▶ _Assignment A_: Using the Morningstar accounting note below, explain in one to three sentences why management has to make estimates and assumptions when preparing the financial statements.
▶ _Assignment B_: Please take the Morningstar accounting note below further, continuing on from its final sentence.

▶ _Passage for review_:
=======
The accompanying condensed consolidated financial statements of Morningstar, Inc. and subsidiaries (Morningstar, we, our, the Company) have been prepared to conform to the rules and regulations of the Securities and Exchange Commission (SEC). The preparation of financial statements in conformity with accounting principles generally accepted in the United States requires management to make estimates and assumptions that affect the reported amount of assets, liabilities, revenue, and expenses. Actual results could differ from those estimates. In the opinion of management, the statements reflect all adjustments, which are of a normal recurring nature, necessary to present fairly our financial position, results of operations, equity, and cash flows. These financial statements and notes should be read in conjunction with our Consolidated Financial Statements and Notes thereto included in our Annual Report on Form 10-K for the year ended December 31, 2009, filed with the SEC on March 1, 2010.
=======
▶ _Supplied data_:

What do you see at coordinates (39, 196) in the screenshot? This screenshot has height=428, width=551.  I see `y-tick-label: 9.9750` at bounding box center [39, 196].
=======
▶ _Answer box A_: Management has to make estimates and assumptions because preparing financial statements in conformity with accounting principles generally accepted in the United States requires it. These estimates and assumptions affect the reported amounts of assets, liabilities, revenue, and expenses.

▶ _Answer box B_:
The acronyms that appear in the Notes to our Condensed Consolidated Financial Statements refer to the following:

 

ASC: Accounting Standards Codification

ASU: Accounting Standards Update

EITF: Emerging Issues Task Force

FASB: Financial Accounting Standards Board

SEC: Securities and Exchange Commission

 

2. Summary of Significant Accounting Policies

 

We discuss our significant accounting policies in Note 2 of our Consolidated Financial Statements included in our Annual Report on Form 10-K for the year ended December 31, 2009, as filed with the SEC on March 1, 2010. In addition, effective January 1, 2010, we adopted the following financial accounting standards:

 

·   ASU No. 2009-16, Transfers and Servicing (Topic 860) and Accounting for Transfers of Financial Assets and ASU No. 2009-17, Consolidations (Topic 810): Improvements to Financial Reporting by Enterprises Involved with Variable Interest Entities.

 

These accounting pronouncements change the way entities account for transfers of financial assets and determine what entities must be consolidated. The most significant amendment resulting from FASB ASU No. 2009-16 consists of the removal of the concept of a Qualifying Special-Purpose Entity (QSPE) from FASB ASC 860, Transfers and Services. ASU No. 2009-17 addresses the effects of eliminating the QSPE concept from ASC 860 and responds to concerns about the application of certain key provisions of FASB ASC 810, Consolidation, including concerns over the transparency of enterprises’ involvement with Variable Interest Entities (VIEs). These accounting pronouncements did not impact our Condensed Consolidated Financial Statements.

 

·   ASU No. 2010-06, Fair Value Measurements and Disclosures (Topic 820) Improving Disclosures about Fair Value Measurements.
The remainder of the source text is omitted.